Ensuite, diluer chaque produit purifié avec de l’eau à une concentration de zéro point deux nanogrammes par microlitre. Après pcr imbriqué, les produits amplifiés sont exécutés sur un gel d’agarose d’un pour cent. La qualité initiale du PCR peut être déterminée en inspectant les commandes.
Comme les contrôles négatifs contenant des produits amplifiés indiquent une contamination et que les contrôles positifs sans produit amplifié indiquent une amplification insuffisante. Seuls les puits fonctionnent à la dilution du point final qui contiennent des provirus amplifiés simples sont considérés pour le séquençage. Bien que les puits contenant plusieurs provirus amplifiés de différentes longueurs puissent être visualisés à ce stade, ils ne devraient pas être sélectionnés pour le séquençage.
Pour l’assemblage de novo, la qualité des contigs assemblés peut être évaluée pour une profondeur et une evenness suffisantes de couverture. Les populations mixtes peuvent également être identifiées à ce stade par la présence d’une couverture inégale. La représentation visuelle des séquences isolées d’un participant révèle que 97 p. 100 de leurs séquences sont défectueuses.
Avec des séquences intactes trouvées dans l’effecteur et la mémoire transitoire CD4 cellules T positives. Tout en essayant cette procédure, il est important de se rappeler que seuls les produits amplifiés obtenus à la dilution limitative, c’est-à-dire là où pas plus de 30 pour cent des puits sont positifs, contiennent un seul provirus. À la suite de cette procédure, des produits amplifiés peuvent être séquencés pour déterminer la composition génétique des provirus anti-VIH.
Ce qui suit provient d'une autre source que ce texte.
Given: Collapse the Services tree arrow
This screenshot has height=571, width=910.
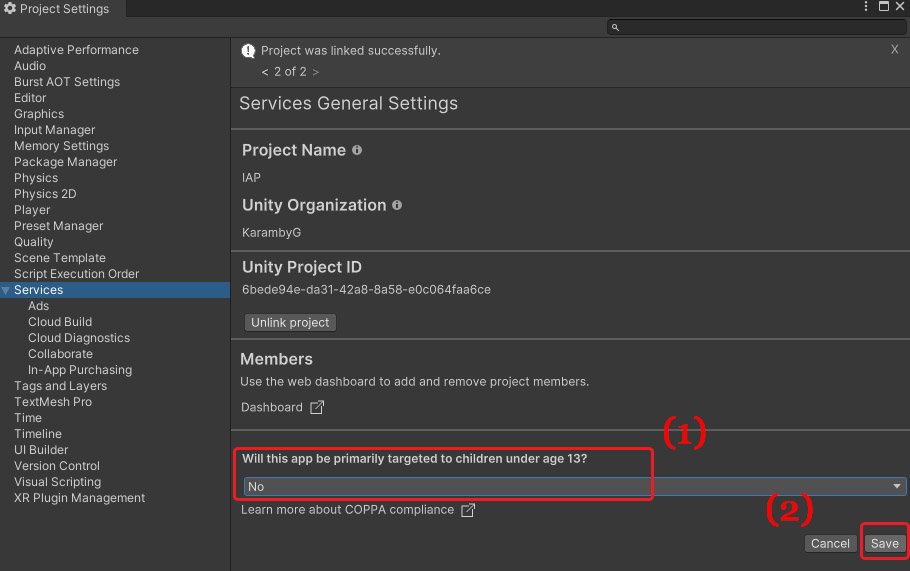Looking at the screenshot, I should click(x=6, y=290).
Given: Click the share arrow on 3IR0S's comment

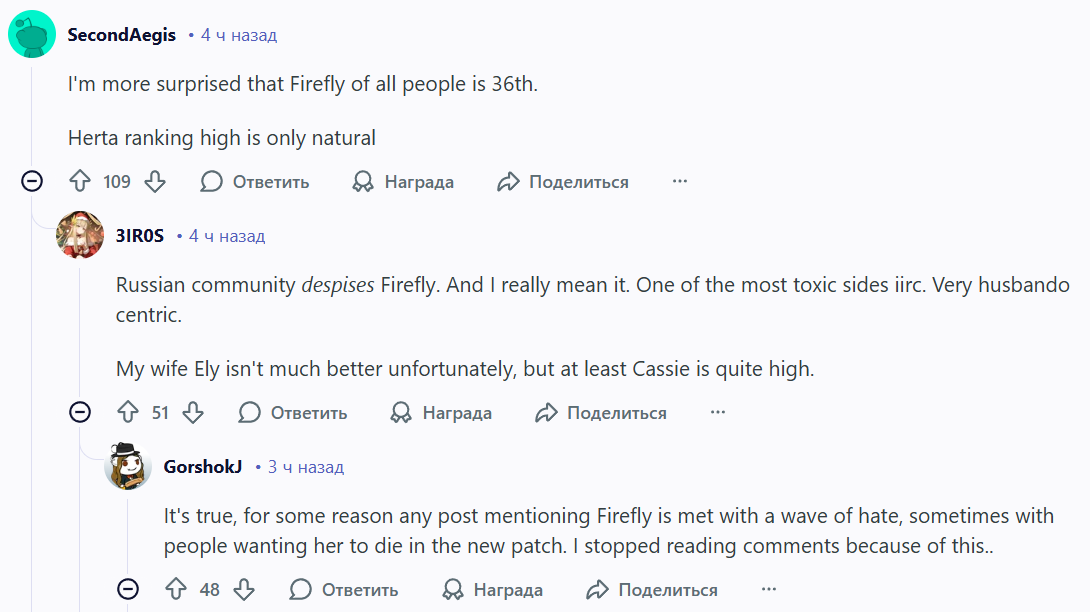Looking at the screenshot, I should tap(546, 412).
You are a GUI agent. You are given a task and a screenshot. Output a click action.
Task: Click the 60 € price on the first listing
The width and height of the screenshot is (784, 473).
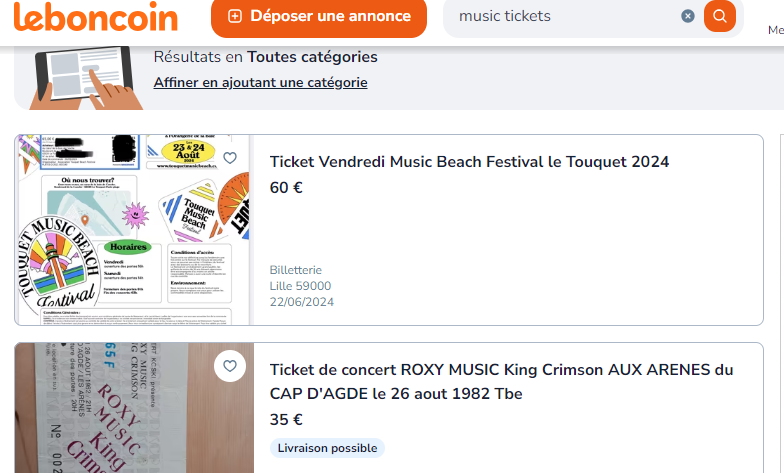point(286,188)
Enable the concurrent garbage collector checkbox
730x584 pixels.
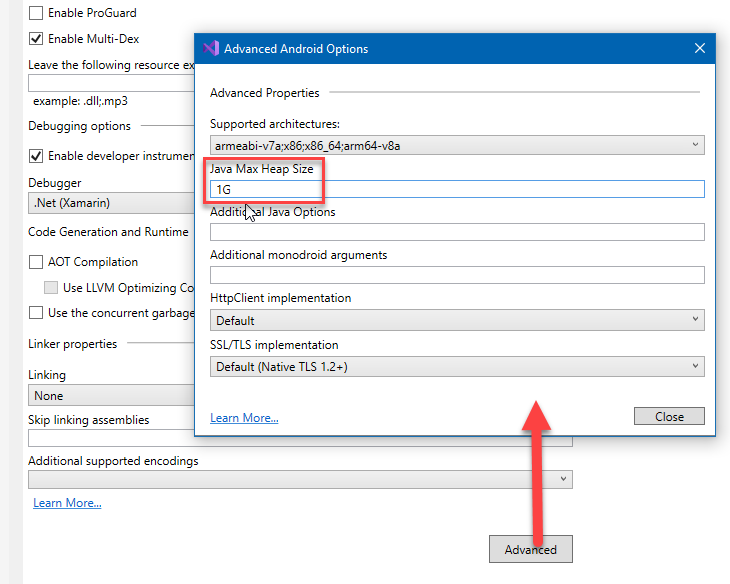[x=37, y=313]
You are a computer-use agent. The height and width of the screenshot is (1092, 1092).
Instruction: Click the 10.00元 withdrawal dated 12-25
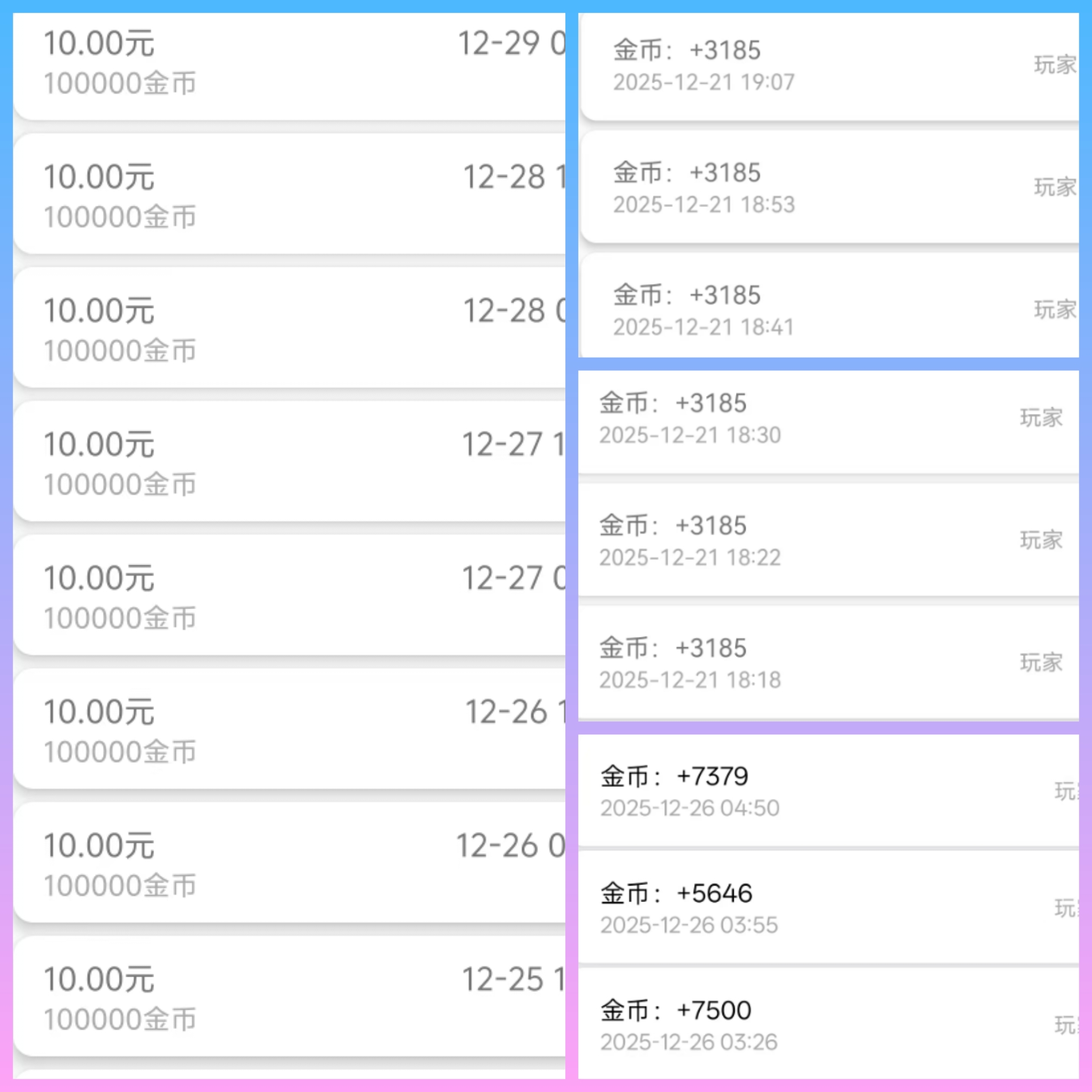(x=290, y=997)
Après son développement, cette technique a ouvert la voie à des chercheurs dans le domaine du VIH pour explorer la distribution de provirus génétiquement intacts du VIH et de différents types de cellules chez les patients sous traitement afin de déterminer où se cachent les provirus génétiquement intacts et potentiellement réplicateurs compétents. N’oubliez pas que le travail avec les cellules infectées par le VIH peut être dangereux et que des précautions telles que le port d’équipement de protection individuelle approprié et le travail d’un laboratoire certifié doivent toujours être prises pendant l’exécution de cette procédure.